**ENUNCIADO 1:** Resuma em duas frases o trecho sobre a morosidade da Justiça.

**TRECHO DO TEXTO:**

▬▬▬▬▬▬

I – Diversas são as causas apontadas, há décadas, para a morosidade da Justiça, da qual muitas pessoas, com razão, se queixam, não só no Brasil, mas em todo o mundo.

Por aqui, culpam-se as leis processuais, a falta de autonomia financeira do Judiciário, a falta de juízes e servidores (ou o excesso de demandas, que é o outro lado da moeda), o espírito belicoso dos jurisdicionados brasileiros, mimados por um Estado paternalista, a concessão indiscriminada da gratuidade processual, a postura irresponsável dos governantes etc.

E parece evidente que, em maior ou menor grau, são várias as circunstâncias que concorrem para tal morosidade, assim como também é maior ou menor o grau de sinceridade de quem se diz preocupado com essa morosidade.

▬▬▬▬▬▬

**ENUNCIADO 2:** Apresente como lista numerada, sem as linhas em branco, a parte dos registros que vai do início até a linha que contém "Click the Incluir", incluídas as duas pontas.

▬▬▬▬▬▬

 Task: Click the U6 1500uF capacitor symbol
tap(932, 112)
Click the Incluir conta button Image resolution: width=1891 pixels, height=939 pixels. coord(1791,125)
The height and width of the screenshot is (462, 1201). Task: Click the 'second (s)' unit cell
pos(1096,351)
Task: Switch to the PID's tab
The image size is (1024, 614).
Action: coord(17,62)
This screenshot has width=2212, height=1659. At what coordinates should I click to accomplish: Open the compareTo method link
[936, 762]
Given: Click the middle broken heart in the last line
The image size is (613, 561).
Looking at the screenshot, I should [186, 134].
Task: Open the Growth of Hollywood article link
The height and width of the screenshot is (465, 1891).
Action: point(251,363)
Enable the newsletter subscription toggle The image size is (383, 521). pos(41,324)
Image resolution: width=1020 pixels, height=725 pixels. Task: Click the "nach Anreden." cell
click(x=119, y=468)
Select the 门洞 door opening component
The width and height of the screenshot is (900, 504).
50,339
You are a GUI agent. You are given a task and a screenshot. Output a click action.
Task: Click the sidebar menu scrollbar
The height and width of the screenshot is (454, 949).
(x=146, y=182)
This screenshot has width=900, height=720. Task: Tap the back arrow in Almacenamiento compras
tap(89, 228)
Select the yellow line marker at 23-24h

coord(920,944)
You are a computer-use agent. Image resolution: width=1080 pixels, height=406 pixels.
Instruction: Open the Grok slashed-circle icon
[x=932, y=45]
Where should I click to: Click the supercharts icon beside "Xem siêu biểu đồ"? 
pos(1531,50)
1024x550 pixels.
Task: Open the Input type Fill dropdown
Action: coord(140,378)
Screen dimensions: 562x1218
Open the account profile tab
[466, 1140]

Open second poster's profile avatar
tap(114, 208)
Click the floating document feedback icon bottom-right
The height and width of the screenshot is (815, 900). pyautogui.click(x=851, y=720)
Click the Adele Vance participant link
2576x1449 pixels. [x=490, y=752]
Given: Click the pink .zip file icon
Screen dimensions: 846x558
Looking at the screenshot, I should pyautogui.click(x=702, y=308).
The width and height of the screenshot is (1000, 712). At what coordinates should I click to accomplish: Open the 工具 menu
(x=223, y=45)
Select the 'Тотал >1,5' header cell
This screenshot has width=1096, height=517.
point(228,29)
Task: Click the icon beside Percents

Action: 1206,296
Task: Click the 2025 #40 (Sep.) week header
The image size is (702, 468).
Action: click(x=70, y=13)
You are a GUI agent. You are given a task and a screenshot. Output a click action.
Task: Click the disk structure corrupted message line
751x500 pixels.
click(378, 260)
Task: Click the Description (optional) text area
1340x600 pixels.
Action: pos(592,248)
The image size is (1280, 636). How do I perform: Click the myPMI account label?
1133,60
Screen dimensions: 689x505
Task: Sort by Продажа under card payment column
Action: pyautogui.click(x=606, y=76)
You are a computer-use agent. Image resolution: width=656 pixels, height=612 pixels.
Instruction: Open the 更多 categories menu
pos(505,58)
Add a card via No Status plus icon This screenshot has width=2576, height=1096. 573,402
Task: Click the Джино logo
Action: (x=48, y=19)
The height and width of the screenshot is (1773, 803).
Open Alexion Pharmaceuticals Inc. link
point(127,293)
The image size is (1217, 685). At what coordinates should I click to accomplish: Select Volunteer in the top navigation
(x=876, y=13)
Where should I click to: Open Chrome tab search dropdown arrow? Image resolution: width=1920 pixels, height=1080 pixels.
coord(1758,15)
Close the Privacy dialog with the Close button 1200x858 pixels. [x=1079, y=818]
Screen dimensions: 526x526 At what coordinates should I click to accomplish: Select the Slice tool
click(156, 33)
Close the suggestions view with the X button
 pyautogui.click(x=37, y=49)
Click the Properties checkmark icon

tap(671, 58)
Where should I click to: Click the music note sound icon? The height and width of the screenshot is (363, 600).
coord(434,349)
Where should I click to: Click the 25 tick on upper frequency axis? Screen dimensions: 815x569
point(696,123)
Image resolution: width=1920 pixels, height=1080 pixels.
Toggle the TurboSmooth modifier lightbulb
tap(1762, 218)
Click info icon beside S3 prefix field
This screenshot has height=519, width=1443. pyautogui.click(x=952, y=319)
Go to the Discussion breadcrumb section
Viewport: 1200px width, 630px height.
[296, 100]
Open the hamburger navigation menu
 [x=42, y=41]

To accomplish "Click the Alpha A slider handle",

▬▬▬▬▬▬

**RESOLUÇÃO 1:** Há décadas se apontam diversas causas para a morosidade da Justiça, da qual muitas pessoas se queixam com razão, no Brasil e em todo o mundo. No Brasil, culpam-se, entre outras, as leis processuais, a falta de autonomia financeira do Judiciário, a falta de juízes e servidores, o espírito belicoso dos jurisdicionados, a gratuidade processual indiscriminada e a postura irresponsável dos governantes, e várias circunstâncias concorrem, em maior ou menor grau, para essa morosidade.

**RESOLUÇÃO 2:**
1.  Task: Click the U6 1500uF capacitor symbol
2. tap(932, 112)
3. Click the Incluir conta button Image resolution: width=1891 pixels, height=939 pixels. coord(1791,125)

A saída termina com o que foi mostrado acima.